--- Source material Enclosed Below ---
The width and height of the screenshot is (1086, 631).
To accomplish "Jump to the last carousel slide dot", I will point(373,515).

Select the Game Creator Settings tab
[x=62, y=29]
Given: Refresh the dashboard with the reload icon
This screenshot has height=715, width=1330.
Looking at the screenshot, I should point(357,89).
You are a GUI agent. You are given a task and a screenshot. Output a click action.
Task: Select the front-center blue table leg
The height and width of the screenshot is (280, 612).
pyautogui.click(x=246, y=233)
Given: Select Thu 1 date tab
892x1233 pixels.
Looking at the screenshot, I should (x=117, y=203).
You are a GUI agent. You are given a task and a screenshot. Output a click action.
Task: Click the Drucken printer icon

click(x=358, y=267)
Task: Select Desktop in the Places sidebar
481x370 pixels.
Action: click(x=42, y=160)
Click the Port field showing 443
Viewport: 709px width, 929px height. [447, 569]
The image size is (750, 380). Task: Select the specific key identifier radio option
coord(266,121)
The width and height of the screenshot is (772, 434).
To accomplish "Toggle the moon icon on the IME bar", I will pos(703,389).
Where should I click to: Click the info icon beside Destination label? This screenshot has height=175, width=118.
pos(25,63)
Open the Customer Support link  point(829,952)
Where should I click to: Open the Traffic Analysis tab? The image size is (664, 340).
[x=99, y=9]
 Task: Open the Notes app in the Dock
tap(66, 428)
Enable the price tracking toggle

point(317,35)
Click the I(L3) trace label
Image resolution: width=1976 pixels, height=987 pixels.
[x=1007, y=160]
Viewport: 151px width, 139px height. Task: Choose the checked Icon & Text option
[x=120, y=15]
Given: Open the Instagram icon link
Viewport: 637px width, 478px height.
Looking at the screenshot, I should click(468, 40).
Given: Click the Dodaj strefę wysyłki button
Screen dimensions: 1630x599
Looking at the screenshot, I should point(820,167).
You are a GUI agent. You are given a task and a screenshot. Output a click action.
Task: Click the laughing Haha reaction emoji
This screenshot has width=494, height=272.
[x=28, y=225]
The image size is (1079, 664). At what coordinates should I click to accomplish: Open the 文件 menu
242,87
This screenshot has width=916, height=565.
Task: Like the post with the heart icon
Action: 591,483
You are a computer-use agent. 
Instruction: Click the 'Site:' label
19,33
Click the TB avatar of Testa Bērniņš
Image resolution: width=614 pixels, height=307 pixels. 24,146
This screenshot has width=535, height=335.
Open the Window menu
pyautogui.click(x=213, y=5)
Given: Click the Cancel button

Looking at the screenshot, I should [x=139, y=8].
--- End of Enclosed Source material ---
-- Directions for this task --
Extract all lines of the records above that include "will".

-- Exercise result --
To accomplish "Jump to the last carousel slide dot", I will point(373,515).
To accomplish "Toggle the moon icon on the IME bar", I will pos(703,389).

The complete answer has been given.